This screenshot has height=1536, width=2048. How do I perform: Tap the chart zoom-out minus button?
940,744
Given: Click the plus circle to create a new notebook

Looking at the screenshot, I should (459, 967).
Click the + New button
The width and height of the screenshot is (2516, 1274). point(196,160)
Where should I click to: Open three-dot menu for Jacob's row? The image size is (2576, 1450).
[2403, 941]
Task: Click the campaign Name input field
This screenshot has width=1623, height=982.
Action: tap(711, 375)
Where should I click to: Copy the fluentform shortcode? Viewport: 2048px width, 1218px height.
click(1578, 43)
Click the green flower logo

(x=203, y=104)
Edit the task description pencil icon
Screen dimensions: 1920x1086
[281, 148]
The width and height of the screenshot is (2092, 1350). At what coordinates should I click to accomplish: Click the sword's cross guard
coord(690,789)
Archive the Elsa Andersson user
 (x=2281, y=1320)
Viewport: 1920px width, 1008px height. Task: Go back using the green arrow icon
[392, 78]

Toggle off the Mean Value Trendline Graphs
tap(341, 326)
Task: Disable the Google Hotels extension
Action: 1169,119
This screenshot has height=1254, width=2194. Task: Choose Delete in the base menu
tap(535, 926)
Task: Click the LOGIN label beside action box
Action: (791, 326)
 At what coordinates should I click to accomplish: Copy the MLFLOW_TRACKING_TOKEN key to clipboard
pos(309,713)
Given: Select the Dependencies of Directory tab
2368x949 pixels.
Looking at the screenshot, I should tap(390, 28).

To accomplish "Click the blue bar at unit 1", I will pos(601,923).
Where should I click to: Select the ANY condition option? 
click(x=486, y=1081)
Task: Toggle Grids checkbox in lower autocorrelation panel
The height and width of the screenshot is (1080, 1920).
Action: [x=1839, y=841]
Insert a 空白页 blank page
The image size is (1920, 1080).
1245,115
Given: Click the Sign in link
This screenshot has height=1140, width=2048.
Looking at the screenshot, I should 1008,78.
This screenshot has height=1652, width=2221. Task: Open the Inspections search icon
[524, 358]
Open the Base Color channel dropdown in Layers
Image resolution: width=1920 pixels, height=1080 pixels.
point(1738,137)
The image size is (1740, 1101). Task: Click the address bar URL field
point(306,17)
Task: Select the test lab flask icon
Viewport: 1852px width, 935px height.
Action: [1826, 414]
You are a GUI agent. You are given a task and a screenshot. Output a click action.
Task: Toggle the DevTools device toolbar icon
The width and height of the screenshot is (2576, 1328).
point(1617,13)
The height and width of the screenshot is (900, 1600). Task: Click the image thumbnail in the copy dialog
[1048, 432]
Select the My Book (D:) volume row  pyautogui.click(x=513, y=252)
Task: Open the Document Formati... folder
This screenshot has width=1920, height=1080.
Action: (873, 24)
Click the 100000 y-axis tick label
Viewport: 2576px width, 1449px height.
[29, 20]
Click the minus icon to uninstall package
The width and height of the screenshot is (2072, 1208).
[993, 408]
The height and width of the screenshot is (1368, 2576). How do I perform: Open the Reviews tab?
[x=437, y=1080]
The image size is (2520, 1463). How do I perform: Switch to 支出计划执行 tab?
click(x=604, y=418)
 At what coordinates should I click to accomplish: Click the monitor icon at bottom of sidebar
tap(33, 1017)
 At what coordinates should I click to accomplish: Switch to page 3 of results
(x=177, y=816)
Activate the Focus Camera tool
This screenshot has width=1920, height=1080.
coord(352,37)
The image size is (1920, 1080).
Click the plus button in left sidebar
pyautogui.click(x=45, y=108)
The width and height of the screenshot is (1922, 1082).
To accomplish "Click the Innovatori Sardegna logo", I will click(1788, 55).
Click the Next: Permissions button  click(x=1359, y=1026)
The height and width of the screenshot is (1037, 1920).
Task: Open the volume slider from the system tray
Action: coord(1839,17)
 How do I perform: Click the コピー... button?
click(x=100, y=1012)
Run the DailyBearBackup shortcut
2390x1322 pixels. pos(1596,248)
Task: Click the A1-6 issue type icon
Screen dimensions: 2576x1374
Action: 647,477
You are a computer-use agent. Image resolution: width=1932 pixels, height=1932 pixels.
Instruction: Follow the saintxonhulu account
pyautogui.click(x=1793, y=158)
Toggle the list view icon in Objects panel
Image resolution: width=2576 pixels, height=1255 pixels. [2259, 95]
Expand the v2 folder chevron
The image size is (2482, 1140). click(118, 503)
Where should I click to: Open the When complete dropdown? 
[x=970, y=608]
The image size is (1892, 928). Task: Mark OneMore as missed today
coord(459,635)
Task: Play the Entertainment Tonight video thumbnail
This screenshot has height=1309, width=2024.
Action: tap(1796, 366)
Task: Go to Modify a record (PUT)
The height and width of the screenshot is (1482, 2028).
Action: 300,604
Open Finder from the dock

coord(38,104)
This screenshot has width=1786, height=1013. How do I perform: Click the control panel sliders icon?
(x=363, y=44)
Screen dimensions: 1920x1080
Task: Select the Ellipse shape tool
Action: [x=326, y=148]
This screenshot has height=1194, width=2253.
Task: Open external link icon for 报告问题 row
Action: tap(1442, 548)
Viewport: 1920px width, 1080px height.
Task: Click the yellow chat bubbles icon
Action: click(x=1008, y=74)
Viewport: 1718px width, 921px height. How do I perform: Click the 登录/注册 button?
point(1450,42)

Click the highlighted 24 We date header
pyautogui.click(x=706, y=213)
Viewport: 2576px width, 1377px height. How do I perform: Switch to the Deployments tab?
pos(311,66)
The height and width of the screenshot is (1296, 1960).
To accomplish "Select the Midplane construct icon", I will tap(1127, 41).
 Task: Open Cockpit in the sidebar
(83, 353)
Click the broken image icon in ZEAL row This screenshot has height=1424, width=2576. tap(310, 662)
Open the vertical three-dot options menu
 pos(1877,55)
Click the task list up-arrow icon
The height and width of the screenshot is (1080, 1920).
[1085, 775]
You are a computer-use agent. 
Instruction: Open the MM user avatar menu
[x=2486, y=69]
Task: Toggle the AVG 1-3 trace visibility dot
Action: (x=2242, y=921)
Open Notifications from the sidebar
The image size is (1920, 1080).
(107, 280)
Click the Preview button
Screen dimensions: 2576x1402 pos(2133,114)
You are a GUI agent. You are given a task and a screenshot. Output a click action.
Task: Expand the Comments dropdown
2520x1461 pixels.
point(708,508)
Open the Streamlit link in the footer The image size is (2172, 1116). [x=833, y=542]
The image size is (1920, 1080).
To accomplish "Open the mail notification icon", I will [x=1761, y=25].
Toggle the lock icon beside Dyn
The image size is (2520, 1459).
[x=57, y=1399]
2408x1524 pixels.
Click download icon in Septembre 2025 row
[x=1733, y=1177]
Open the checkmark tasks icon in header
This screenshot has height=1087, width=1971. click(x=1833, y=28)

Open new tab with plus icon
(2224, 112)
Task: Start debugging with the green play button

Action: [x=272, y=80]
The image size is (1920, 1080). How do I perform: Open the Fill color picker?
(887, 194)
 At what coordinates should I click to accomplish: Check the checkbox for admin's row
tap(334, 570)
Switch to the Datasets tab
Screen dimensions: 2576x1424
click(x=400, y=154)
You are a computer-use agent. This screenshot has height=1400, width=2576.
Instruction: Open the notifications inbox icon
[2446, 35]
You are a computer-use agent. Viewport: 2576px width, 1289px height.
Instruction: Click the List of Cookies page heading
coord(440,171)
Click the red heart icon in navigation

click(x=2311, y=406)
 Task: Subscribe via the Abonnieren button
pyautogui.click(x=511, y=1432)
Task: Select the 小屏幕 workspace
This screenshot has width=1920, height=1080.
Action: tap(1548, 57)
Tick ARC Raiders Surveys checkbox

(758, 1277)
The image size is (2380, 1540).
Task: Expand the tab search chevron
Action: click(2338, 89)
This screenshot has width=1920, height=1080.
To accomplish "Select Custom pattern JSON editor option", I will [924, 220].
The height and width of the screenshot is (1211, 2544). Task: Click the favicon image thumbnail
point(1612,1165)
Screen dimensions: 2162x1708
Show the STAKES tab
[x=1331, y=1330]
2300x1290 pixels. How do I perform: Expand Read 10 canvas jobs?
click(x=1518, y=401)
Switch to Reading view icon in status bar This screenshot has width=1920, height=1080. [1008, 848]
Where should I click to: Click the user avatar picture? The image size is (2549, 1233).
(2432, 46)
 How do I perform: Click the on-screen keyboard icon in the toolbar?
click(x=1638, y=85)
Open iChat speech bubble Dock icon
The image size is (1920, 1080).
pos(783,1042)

○ ○ ○

* HOW TO COMPLETE THIS TASK:
With "computer" as the word to match, copy each line of the records that has it.

* FINISHED EXERCISE:
You are a computer-use agent. Image resolution: width=1932 pixels, height=1932 pixels.
You are a computer-use agent. 
You are a computer-use agent. This screenshot has height=1400, width=2576.
You are a computer-use agent. Viewport: 2576px width, 1289px height.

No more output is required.